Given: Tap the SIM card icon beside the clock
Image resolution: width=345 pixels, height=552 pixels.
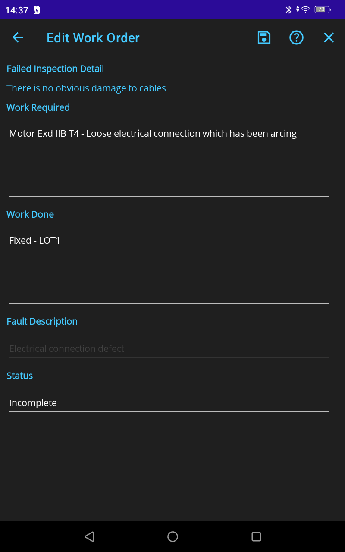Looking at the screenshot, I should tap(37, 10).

---

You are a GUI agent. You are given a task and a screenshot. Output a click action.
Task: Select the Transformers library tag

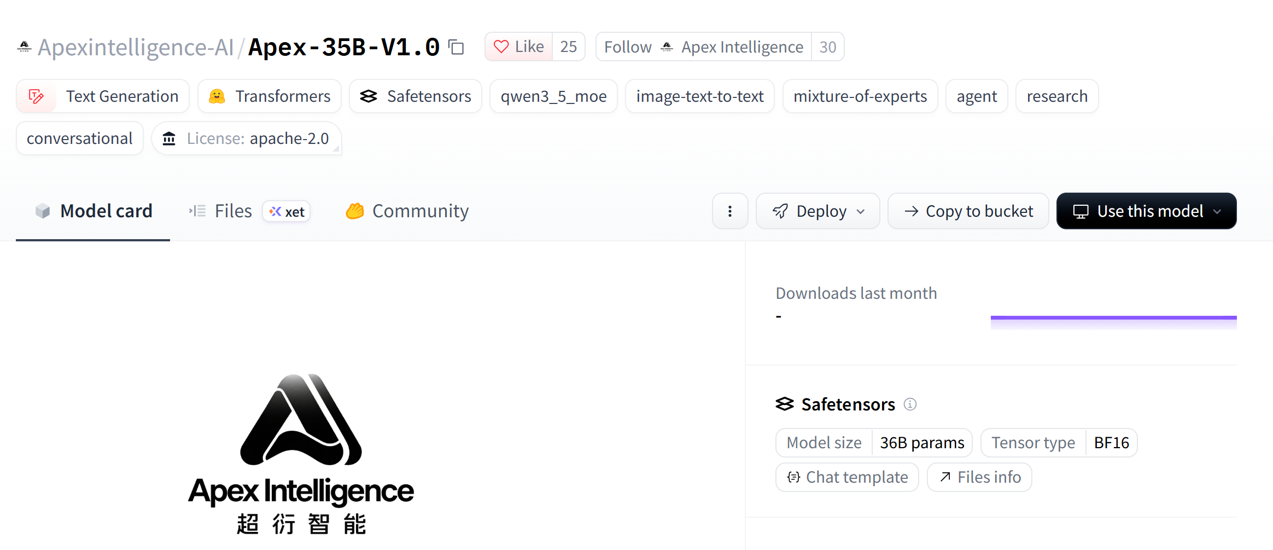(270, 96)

== AIM OF THE EXERCISE ==
Begin at the line that has "Given: Tap the SIM card icon beside the clock" and stop after the line that has "Looking at the", then write those lines again with "clock" replaced by "signal bars" and everything else unchanged, omitting the pictures.

== TASK ANSWER ==
Given: Tap the SIM card icon beside the signal bars
Image resolution: width=345 pixels, height=552 pixels.
Looking at the screenshot, I should tap(37, 10).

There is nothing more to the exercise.